Silicon Insider: Will Hulu Replace YouTube?
A joint Web venture betweeen two television companies looks promising.
March 14, 2008 — -- Hello Hulu.
Wednesday may be remembered as the day that the Big Media finally began to understand the Internet.
The occasion was the official launch of Hulu, the new broadband video site created by the partnership of NBC and News Corp. The site has been running in private beta since October (and in sorta semi-public mode for the last month) and has already gained 5 million users. That's a long ways from YouTube's 80 million, but having tried Hulu, I predict that it will catch up fast. (Hulu might even consider "graduating" the best new YouTube videos to its site and paying the honorees for the privilege.)
That's not to say that Hulu will ever supplant YouTube. On the contrary, I suspect that they will ultimately develop an interesting symbiotic relationship with each other, with YouTube being the home of the homemade, the obscure and the populist, with Hulu (or another site like it) aggregating the professional-grade productions from movie and television studios. That's not a bad combination for us consumers.
Needless to say, Hulu also has a very different business structure from YouTube. It is not a "free" site, like YouTube. Nor does it operate like iTunes in which you have to purchase content. No, Hulu is going the Third Way, the one the television world knows best: commercials.
That's sure to raise a groan out there among you readers. But the good news is that, from what I've seen, these commercials -- which run at the usual breaks in shows -- seem shorter (no local spots, like television) and of high quality. You don't like them, but you also don't insanely hate them, like we've come to do with broadcast TV commercial breaks.

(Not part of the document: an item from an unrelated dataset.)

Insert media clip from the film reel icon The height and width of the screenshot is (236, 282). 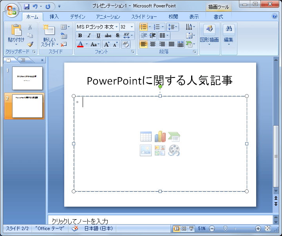(174, 150)
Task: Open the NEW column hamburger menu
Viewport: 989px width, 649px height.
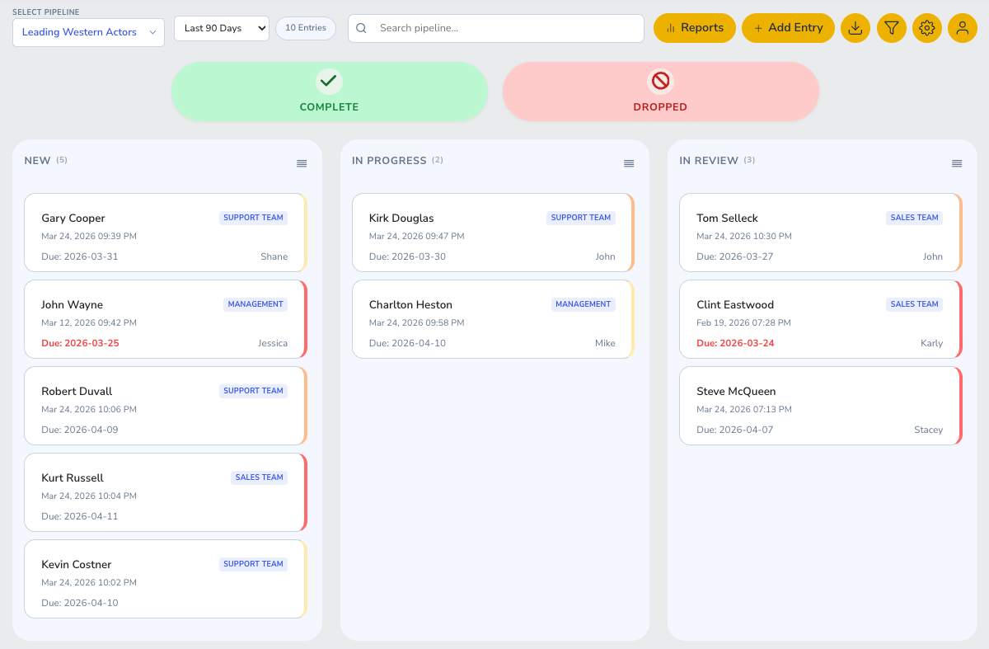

What this means, in other words, is that Hulu is trying to find that sweet spot where it can compete with the online content providers, from Apple to the zillions of pirates out there, while still bringing to bear 60 years of market research and tools to maximize revenues. And this is hardly an idle exercise: with 18-25-year-olds turning away from TV toward MySpace and online gaming, the networks are looking at an aging audience -- the kind of folks who most advertisers shun.